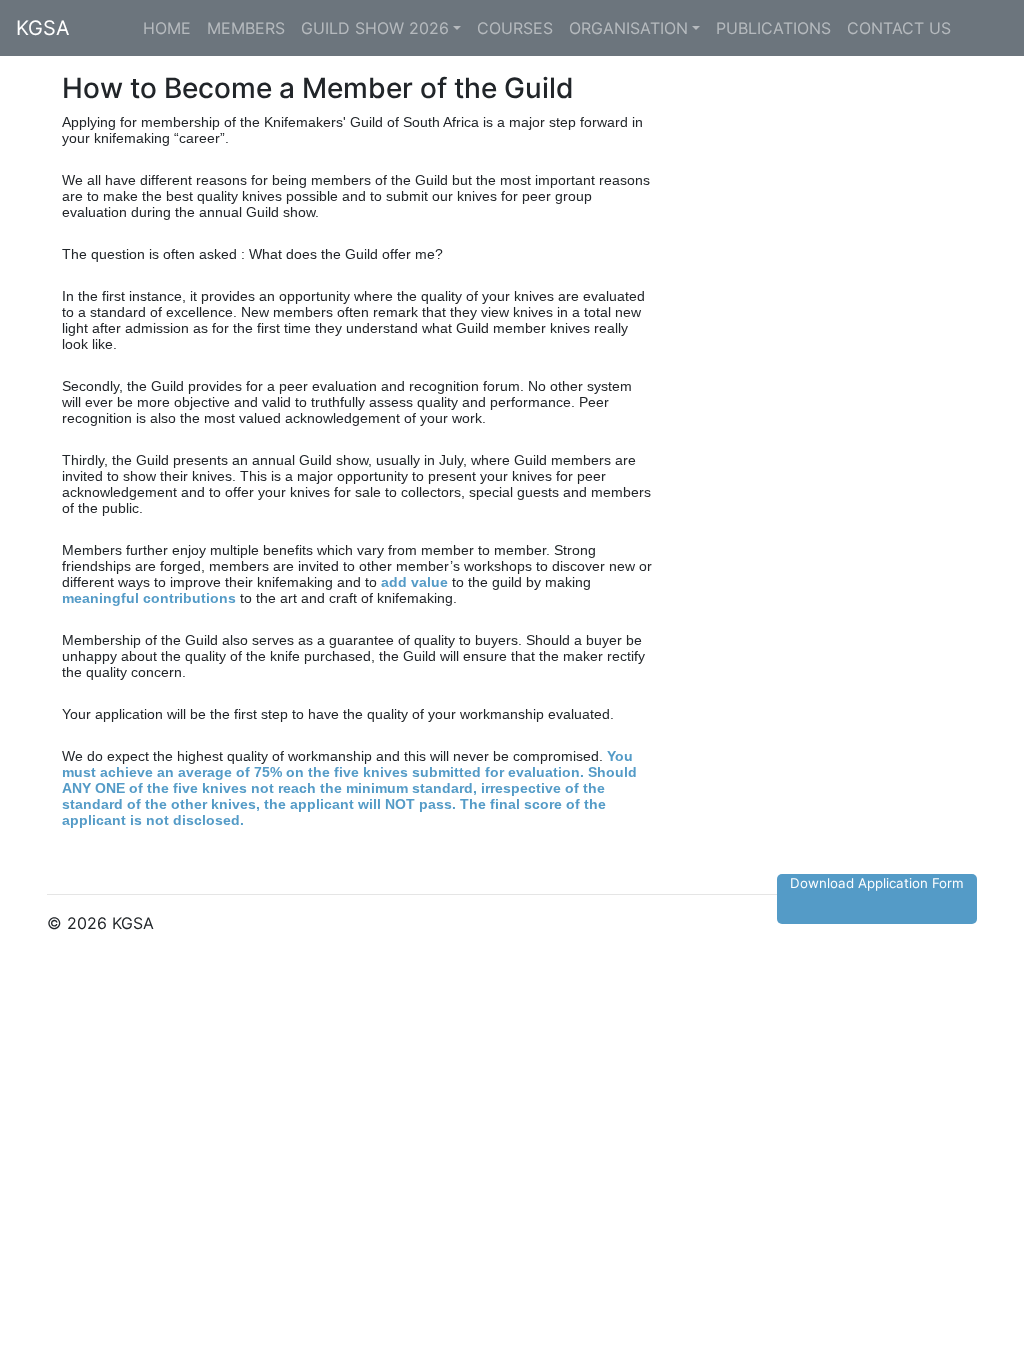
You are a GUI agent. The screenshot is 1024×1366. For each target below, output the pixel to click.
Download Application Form (877, 883)
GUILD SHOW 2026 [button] (375, 28)
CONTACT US (899, 28)
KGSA (43, 28)
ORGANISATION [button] (628, 28)
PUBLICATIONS (773, 28)
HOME (167, 28)
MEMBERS (246, 28)
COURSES (515, 28)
★ ★ ★ ★ ★
- Required action
Lines holding "button" in the material above are to be reported.

- Response area
GUILD SHOW 2026 [button] (375, 28)
ORGANISATION [button] (628, 28)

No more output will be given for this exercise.